18. Quella fredda Alaska
Il mattino seguente non mi svegliai accaldata perché avevo il braccio di un uomo che mi bloccava i movimenti e magari che mi faceva sentire il suo alzabandiera mattutino contro la coscia; non avevo nessun classico mal di testa da dopo sbornia e non pensai nemmeno per un istante che quello che avevo vissuto la sera prima fosse stato un brutto incubo.
Quando aprii gli occhi trovai semplicemente il letto vuoto e freddo; accanto a me, nel posto che la notte aveva occupato il corpo di Andrea, trovai soltanto il mio cellulare e la consapevolezza del mio dolore che non mi aveva abbandonata, ma era soltanto seduto accanto a me ad aspettare che la mia incoscienza togliesse le sue grinfie difensive e mi lasciasse cadere di nuovo nella consapevolezza del dolore per quello che era accaduto.
Mi sedetti sul letto a fatica tenendomi strette le coperte al petto e afferrai il telefono che evidentemente Andrea aveva messo lì prima di andarsene; trovai un unico messaggio proprio da lui.
Sono rimasto finché ho potuto, perdonami; i miei amici mi stavano aspettando di sotto per andarsene e mi hanno portato a casa con la loro macchina.
So che oggi devi partire, quindi ti auguro buon viaggio e spero che questo allontanamento temporaneo ti possa aiutare.
E ricorda che, quando tornerai, potrei suggerirti altri modi per poter dimenticare le pene d'amore, e questi modi sono tutti decisamente divertenti ( e per alcuni di questi non dovresti nemmeno spendere un centesimo).
Promesso ;-)
A presto.
Andrea.
Presi un respiro profondo e osservai l'ora sul display del telefono: erano le dieci.

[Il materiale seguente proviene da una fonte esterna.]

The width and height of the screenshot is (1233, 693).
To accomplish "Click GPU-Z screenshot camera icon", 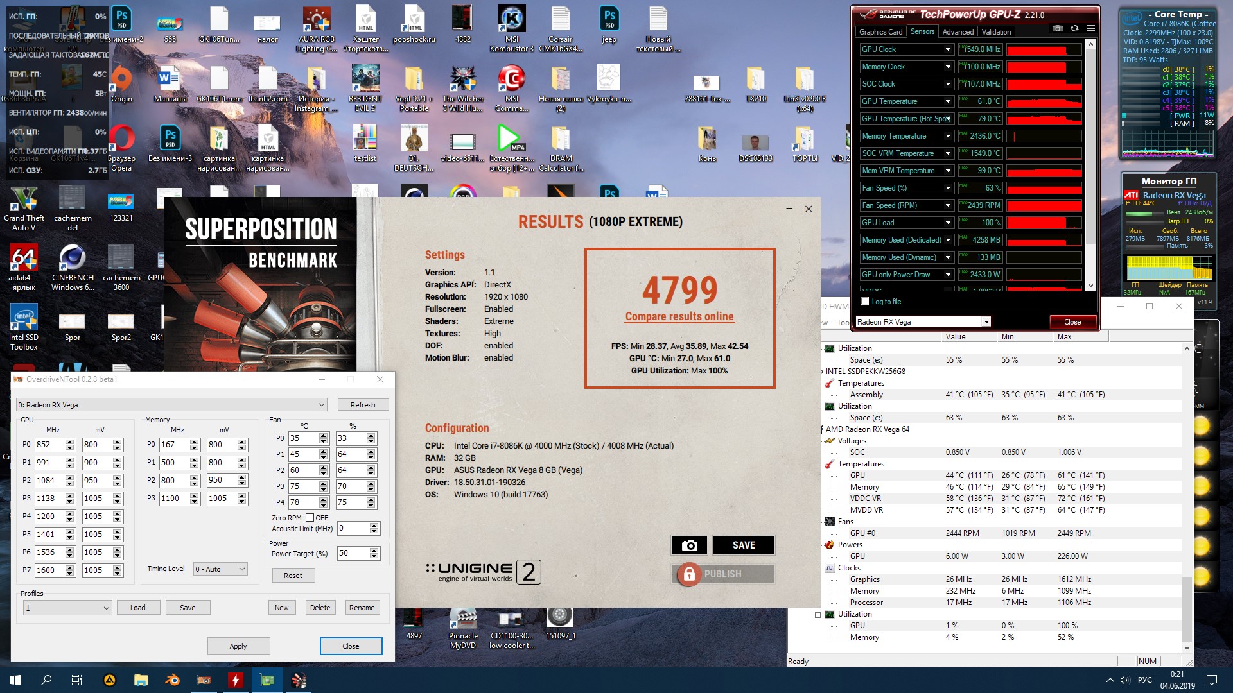I will click(x=1058, y=28).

Gli zii sarebbero dovuti venirci a prendere alle undici per portarci in aeroporto, dove l'aereo sarebbe partito nel pomeriggio.
Che schifo.
Piuttosto che dovermi muovere da quel letto mi sarei voluta impiccare. Osservai la porta della mia camera chiusa e pensai seriamente alla possibilità di murarmi all'interno e non partire. Ma in fondo ero ancora bloccata nell'inutilità dell'essere minorenne e, se non fossi partita quel giorno con Alex, gli zii sarebbero venuti a stare in casa con me, e La Coppia avrebbe anche potuto riprendere l'aereo solamente per venirmi a costringere a seguirli.

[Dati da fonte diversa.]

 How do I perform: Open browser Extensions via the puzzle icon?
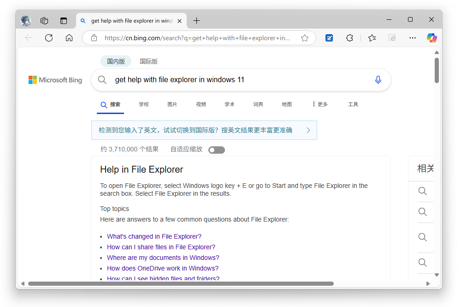(349, 38)
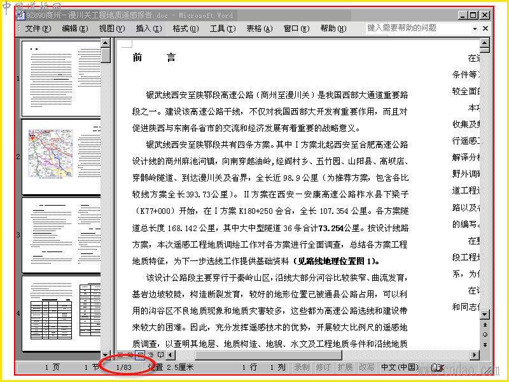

Mi alzai faticosamente in piedi, stanca, distrutta e infreddolita visto che ancora indossavo il vestito della sera prima, e trascinai i piedi fino alla sedia della scrivania, dove capeggiava un cumulo non indifferente di vestiti sporchi o stropicciati: sinceramente, non ricordavo nemmeno la fodera della sedia di che colore fosse, visto che per anni quelle povere quattro gambe erano diventate il mio armadio personale. Sfilai un paio di jeans a caso e una felpa larga e nera che si adattava alla perfezione con il mio umore a terra e provai a guardarmi allo specchio, spaventandomi per il mio aspetto: i miei capelli corti erano spettinati e le poche aggiunte di prodotti che avevo messo la sera prima avevano contribuito a conciarmi come una brutta e pallida copia di Vegeta; avevo le occhiaie e le borse sotto agli occhi per il pianto, la pelle del viso secca per via della lacrime e la mia espressione distrutta non aiutava l'insieme di certo.
Mentre provavo a fingere che quell'immagine rimandata dal riflesso non fossi io, il mio sguardo purtroppo cadde direttamente sulle fotografie incastrate nella cornice dello specchio: tutte di me e Alex insieme negli anni passati: durante le nostre vacanze in montagna, i Natali passati insieme a giocare con gli stessi giochi, i giorni di Carnevale, quando io mi ostinavo a vestirmi esattamente come lui: da Cowboy, da Power Rangers, da personaggi di Dragon Ball, mentre tutte le altre bambine si sdoppiavano nell'anonimato delle principesse Disney.
Soltanto una prima lacrima sfuggì al mio controllo consapevole ma, prontamente, riuscii a trattenere tutte le altre seguenti arginando il mio dolore con tutta la rabbia di cui disponevo. Se la sera prima ero soltanto distrutta e scioccata da quello che era successo, la mattina seguente ero solamente furiosa e così carica di energie che avrei potuto far esplodere la casa intera con un singolo urlo ben assestato.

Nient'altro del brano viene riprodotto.